As is repeatedly argued in this blog, my take is that what we are witnessing is language restructuring itself to incorporate new degrees of complexity at a general institutional, world historic level. The falsehoods of our contemporary institutional definitions of truth and fact are rooted in the insufficiencies of the decision making methods and tools widely used in education, health care, government, business, etc. The numbers called measures are identified using methods that almost universally ignore the gifts of self-organized meaning that offer themselves in the structure of test, assessment, survey, poll, and evaluation response data. Those shortcomings in our information infrastructure and communication systems are causing negative feedback loops of increasingly chaotic noise.

This is why it is so important that precision science is rooted in everyday language and thinking, per Nersessian’s (2002) treatment of Maxwell and Rasch’s (1960, pp. 110-115) adoption of Maxwell’s method of analogy (Fisher, 2010; Fisher & Stenner, 2013). The metric system (System International des Unites, or SI) is a natural language extension of intuitive and historical methods of bringing together words, concepts, and things, renamed instruments, theories, and data. A new SI for human, social, and natural capital built out into science and commerce will be one component of a multilevel and complex adaptive system that resolves today’s epistemic crisis by tapping deeper resources for the creation of meaning than are available in today’s institutions.

Everything is interrelated. The epistemic crisis will be resolved when our institutions base decisions not just on a potentially arbitrary collection of facts but on facts internally consistent enough to support instrument calibration and predictive theory. The facts have to be common sensical to everyday people, to employees, customers, teachers, students, patients, doctors, nurses, managers.

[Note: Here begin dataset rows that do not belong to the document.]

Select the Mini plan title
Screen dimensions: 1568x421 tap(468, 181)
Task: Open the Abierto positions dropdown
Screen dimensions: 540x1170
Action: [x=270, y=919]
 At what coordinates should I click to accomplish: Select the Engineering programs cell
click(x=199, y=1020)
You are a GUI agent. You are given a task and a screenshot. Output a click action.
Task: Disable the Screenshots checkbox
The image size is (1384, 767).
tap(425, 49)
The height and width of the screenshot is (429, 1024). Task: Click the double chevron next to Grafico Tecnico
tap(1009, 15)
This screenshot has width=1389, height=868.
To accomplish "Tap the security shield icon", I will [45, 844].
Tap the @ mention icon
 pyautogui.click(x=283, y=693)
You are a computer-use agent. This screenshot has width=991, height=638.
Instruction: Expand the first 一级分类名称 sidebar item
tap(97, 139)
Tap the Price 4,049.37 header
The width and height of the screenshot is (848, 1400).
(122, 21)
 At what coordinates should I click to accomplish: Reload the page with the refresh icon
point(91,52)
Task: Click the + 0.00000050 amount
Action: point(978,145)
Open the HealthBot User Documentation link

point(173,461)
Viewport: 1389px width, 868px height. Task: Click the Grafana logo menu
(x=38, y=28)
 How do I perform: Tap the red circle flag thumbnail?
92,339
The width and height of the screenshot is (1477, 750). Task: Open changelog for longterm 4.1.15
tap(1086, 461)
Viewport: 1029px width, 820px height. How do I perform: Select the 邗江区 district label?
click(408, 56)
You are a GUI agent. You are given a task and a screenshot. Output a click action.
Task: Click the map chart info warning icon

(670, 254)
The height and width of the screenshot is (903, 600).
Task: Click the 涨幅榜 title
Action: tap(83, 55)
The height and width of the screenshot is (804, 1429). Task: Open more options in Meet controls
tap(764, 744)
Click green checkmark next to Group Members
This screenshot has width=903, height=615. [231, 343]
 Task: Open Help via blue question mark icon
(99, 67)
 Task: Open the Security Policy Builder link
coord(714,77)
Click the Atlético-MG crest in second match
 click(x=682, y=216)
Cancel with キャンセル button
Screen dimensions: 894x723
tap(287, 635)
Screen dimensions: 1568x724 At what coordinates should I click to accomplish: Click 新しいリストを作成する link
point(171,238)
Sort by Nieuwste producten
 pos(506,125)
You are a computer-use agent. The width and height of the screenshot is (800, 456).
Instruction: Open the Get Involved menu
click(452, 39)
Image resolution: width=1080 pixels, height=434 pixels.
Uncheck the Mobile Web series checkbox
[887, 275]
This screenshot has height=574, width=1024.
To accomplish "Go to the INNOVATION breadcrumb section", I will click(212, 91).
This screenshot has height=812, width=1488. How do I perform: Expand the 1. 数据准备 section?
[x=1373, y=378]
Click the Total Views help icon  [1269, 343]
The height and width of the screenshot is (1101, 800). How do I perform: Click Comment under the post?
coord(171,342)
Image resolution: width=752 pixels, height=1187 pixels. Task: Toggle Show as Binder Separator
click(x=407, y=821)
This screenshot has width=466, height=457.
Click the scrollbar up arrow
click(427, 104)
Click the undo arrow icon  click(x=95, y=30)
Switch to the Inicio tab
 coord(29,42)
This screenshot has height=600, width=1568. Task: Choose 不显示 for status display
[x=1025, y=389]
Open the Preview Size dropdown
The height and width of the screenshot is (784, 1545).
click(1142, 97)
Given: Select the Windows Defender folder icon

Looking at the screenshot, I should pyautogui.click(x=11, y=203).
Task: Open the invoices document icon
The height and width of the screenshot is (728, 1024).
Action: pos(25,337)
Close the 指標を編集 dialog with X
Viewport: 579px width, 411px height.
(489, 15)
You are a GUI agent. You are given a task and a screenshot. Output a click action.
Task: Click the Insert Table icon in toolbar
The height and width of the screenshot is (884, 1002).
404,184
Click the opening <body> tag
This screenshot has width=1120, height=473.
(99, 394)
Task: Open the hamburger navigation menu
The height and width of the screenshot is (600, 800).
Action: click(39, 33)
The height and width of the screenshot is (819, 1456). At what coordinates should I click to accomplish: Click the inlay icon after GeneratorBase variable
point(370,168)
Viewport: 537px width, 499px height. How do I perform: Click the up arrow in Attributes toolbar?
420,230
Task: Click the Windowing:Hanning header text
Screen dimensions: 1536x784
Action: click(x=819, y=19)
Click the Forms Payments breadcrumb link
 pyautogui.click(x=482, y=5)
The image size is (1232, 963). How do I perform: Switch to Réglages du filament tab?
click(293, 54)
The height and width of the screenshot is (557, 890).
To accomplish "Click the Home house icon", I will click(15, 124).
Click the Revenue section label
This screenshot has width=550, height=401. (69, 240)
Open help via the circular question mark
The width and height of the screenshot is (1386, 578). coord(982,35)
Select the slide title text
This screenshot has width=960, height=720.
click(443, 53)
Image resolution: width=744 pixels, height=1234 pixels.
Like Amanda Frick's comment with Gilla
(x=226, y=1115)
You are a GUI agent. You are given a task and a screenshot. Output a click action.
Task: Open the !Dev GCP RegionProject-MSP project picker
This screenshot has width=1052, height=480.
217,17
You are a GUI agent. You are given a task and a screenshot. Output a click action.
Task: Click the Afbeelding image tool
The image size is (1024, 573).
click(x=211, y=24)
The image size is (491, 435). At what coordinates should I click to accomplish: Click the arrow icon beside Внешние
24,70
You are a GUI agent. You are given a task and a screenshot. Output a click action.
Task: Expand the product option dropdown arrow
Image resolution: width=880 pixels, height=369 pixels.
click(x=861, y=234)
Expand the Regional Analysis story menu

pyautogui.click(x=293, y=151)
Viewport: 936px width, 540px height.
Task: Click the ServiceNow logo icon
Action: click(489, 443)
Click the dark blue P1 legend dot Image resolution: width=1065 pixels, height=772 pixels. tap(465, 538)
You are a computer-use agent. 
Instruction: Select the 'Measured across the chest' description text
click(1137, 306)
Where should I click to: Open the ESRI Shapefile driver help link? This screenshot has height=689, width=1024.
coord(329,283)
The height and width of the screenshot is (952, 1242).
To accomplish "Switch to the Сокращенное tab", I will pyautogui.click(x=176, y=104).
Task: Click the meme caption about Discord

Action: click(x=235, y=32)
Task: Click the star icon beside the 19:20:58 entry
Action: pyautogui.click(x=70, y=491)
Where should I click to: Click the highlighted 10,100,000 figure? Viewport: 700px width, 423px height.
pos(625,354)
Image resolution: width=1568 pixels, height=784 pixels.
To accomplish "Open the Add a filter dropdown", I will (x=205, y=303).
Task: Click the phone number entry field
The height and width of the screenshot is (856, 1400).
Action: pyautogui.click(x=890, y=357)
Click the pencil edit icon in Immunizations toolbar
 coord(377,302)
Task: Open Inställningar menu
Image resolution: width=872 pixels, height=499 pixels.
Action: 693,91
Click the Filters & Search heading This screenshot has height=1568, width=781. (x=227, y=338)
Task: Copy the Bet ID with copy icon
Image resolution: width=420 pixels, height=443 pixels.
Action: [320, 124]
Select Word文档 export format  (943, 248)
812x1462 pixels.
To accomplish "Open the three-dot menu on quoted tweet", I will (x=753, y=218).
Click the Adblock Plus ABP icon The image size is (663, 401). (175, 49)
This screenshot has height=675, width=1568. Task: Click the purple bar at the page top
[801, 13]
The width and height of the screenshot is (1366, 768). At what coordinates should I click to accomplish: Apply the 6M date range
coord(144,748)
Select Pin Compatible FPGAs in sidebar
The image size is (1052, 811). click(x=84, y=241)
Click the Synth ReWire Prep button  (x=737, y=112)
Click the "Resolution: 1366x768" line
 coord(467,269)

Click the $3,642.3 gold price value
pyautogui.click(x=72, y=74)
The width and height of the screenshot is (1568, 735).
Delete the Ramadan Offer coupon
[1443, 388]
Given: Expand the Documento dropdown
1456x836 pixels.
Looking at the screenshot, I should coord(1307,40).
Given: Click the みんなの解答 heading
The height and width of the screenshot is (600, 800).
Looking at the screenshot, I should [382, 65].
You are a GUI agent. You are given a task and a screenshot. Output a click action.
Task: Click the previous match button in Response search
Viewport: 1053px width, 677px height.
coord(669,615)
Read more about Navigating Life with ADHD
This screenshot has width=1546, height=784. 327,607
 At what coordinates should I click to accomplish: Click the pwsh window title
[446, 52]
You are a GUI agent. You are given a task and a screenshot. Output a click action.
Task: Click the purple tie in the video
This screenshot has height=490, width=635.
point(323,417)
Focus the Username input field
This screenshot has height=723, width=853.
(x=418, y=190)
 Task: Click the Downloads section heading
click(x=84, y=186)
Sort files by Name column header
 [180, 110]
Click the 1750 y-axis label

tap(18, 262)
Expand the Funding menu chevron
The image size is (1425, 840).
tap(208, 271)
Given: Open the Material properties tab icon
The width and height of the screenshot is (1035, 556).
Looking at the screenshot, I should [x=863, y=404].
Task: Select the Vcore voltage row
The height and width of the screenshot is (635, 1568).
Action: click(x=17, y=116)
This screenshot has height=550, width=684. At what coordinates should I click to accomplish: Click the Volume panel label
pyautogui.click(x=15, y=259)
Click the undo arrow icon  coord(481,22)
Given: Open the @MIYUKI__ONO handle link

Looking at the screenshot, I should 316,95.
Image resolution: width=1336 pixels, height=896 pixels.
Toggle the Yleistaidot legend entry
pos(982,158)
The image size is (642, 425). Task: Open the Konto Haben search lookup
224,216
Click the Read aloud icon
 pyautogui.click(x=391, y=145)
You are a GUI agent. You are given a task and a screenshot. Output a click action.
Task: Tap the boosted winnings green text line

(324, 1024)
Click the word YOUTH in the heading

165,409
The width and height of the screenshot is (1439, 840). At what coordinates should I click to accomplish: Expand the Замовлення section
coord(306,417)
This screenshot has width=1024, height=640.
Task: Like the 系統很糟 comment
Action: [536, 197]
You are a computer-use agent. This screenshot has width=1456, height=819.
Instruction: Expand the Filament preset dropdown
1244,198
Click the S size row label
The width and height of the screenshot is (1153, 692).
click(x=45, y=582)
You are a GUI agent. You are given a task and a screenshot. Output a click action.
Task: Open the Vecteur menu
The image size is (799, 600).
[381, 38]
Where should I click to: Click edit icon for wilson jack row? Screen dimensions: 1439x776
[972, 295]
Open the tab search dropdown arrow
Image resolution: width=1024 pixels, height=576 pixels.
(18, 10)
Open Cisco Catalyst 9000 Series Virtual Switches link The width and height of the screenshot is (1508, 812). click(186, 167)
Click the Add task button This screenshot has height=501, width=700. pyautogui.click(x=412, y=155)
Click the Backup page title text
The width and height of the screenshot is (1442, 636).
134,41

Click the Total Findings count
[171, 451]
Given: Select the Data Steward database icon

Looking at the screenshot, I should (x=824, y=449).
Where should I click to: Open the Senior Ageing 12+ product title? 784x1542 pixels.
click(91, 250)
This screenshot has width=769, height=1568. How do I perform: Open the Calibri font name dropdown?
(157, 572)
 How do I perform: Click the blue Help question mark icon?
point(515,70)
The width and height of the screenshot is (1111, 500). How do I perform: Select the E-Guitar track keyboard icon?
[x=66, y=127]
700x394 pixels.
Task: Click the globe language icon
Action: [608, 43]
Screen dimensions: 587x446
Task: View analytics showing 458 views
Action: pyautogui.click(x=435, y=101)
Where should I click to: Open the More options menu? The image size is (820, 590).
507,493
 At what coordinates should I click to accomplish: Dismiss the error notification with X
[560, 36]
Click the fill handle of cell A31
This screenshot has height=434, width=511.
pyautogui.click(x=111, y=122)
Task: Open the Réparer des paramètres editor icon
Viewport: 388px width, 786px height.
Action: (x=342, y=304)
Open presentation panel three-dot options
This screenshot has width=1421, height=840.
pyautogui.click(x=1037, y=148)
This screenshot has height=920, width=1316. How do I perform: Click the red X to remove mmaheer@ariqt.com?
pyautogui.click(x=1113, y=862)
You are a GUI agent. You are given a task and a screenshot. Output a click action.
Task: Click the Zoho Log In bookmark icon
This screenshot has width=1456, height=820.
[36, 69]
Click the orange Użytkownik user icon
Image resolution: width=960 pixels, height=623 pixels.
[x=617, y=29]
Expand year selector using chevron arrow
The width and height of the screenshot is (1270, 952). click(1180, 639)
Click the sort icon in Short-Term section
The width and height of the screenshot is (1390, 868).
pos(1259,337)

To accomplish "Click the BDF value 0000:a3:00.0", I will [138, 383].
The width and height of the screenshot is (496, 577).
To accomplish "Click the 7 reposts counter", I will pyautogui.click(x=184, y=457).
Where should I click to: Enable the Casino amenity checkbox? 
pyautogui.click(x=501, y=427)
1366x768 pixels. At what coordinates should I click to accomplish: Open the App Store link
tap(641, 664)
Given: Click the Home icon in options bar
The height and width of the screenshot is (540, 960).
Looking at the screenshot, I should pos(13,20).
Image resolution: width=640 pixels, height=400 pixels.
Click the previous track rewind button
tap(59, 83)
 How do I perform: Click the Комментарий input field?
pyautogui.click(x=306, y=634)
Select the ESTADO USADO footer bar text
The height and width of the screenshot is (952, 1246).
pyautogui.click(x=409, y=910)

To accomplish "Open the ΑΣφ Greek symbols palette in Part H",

People have to be able to see themselves and where they stand relative to their goals, their origins, and everyone else in the pictures drawn by the results of tests, surveys, and evaluations. That’s not possible in today’s systems. And in those systems, some people have systematically unfair advantages. That has to change, not through some kind of Brave New World hobbling of those with advantages but by leveling the playing field to allow everyone the same opportunities for self-improvement and the rewards that follow from it.

That’s it in a nutshell. Really good article:

America is facing an epistemic crisis – Vox

https://apple.news/A0alOElOQT5itYGPAJ3eYPQ

References

Fisher, W. P., Jr. (2010, June 13-16). Rasch, Maxwell’s method of analogy, and the Chicago tradition. In G. Cooper (Chair), Https://conference.cbs.dk/index.php/rasch/Rasch2010/paper/view/824. Probabilistic models for measurement in education, psychology, social science and health: Celebrating 50 years since the publication of Rasch’s Probabilistic Models, University of Copenhagen School of Business, FUHU Conference Centre, Copenhagen, Denmark.

Fisher, W. P., Jr. (2010). The standard model in the history of the natural sciences, econometrics, and the social sciences. Journal of Physics Conference Series, 238(1), http://iopscience.iop.org/1742-6596/238/1/012016/pdf/1742-6596_238_1_012016.pdf.

Fisher, W. P., Jr., & Stenner, A. J. (2013). On the potential for improved measurement in the human and social sciences. In Q. Zhang & H. Yang (Eds.), Pacific Rim Objective Measurement Symposium 2012 Conference Proceedings (pp. 1-11). Berlin, Germany: Springer-Verlag.

Nersessian, N. J. (2002). Maxwell and “the method of physical analogy”: Model-based reasoning, generic abstraction, and conceptual change. In D. Malament (Ed.), Reading natural philosophy: Essays in the history and philosophy of science and mathematics (pp. 129-166). Lasalle, Illinois: Open Court.

Rasch, G. (1960). Probabilistic models for some intelligence and attainment tests (Reprint, with Foreword and Afterword by B. D. Wright, Chicago: University of Chicago Press, 1980). Copenhagen, Denmark: Danmarks Paedogogiske Institut.